Have you seen the Waikiki shipwreck?
Coast Guard crews say they’re close to floating the ship out of our lives.

If you’ve strolled along Kaimana Beach in Waikiki the past two months, you’ve likely seen the twisted heap of metal lolling in the surf a few hundred yards offshore. On October 10, the Pacific Paradise commercial fishing vessel ran aground with 20 people onboard, spilling diesel fuel and hundreds of fishhooks into Waikiki Beach waters.
Rescue efforts of the crew moved quickly.

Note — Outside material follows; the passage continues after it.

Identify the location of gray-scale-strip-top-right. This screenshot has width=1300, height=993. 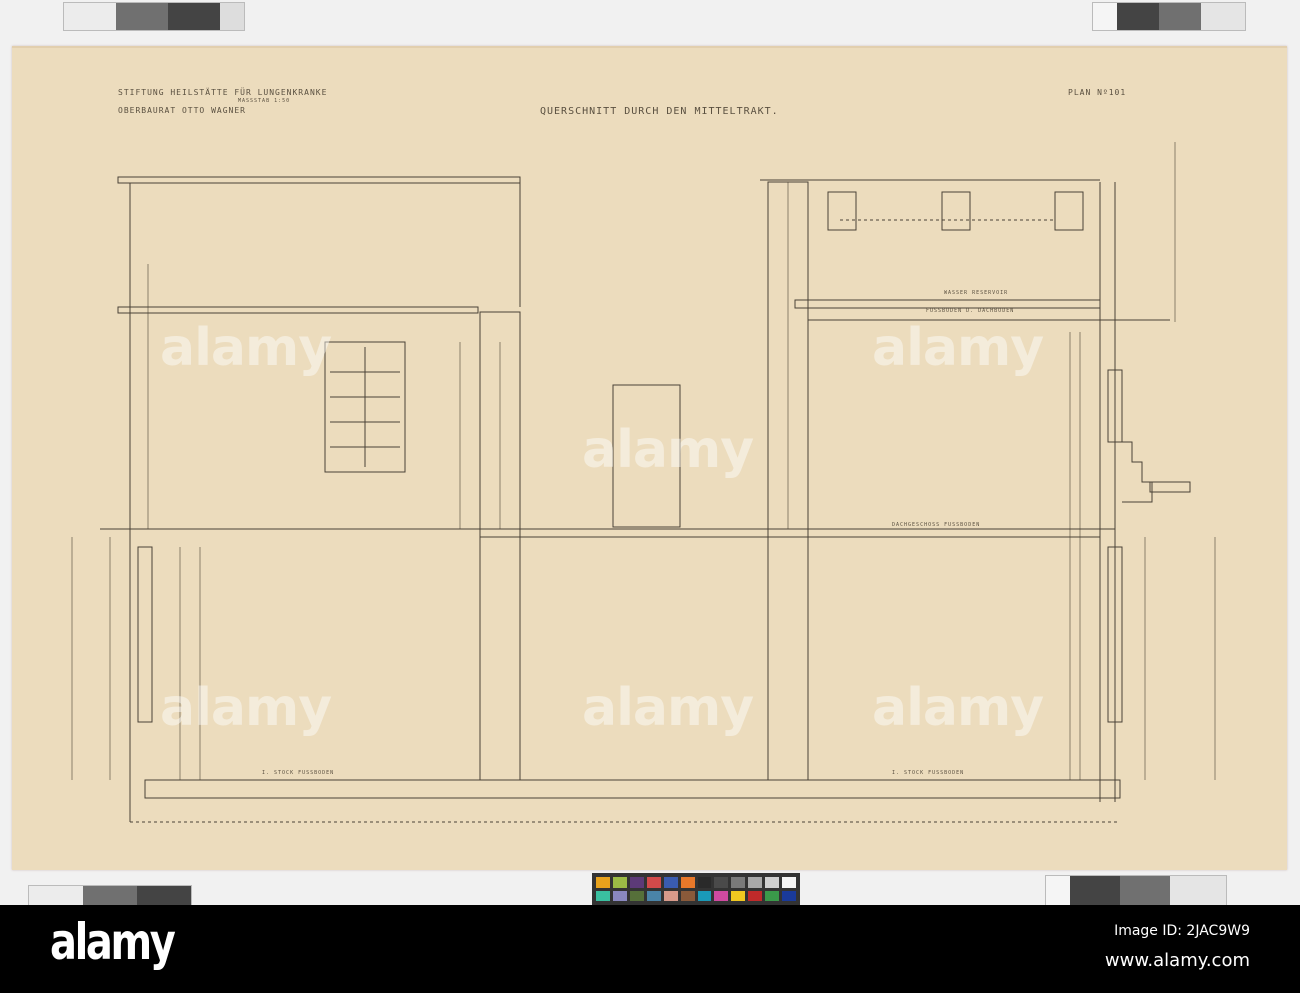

However, the Coast Guard’s efforts to remove the giant eyesore and its pollutants from one of the world’s most iconic stretches of beach is taking more time than expected.
“Ideally (the ship) will be removed on Wednesday,” Coast Guard Chief Petty Officer Amanda Levasseur says. “But it’s contingent on wind conditions and the integrity of the hull.”
According to Levasseur, Coast Guard crews have been working to patch holes within the ship’s hull, some of them predating October 10, in a procedure she described as “tedious” and “complex.” Though several strategies to tow the ship further offshore to be sunk have failed, salvage efforts have generally focused on increasing the ship’s buoyancy so it can be dislodged from the coral reef.
Though some have raised concerns over health risks of entering the water, Lavasseur says it’s safe, and that there are lots of people swimming in the waters around Kaimana Beach.
“We’ve set up a 500-foot safety zone around the vessel to make sure no one is climbing on it and jumping off of it,” she says. “And the water is tested daily (by the Dept. of Health).”
In a perfect world, the ship will be removed this week and beachgoers will be able to gaze on an unmarred Waikiki sunset. But sometimes weeks have a way of becoming months, and a month quickly turns into two. We’re hoping the former happens.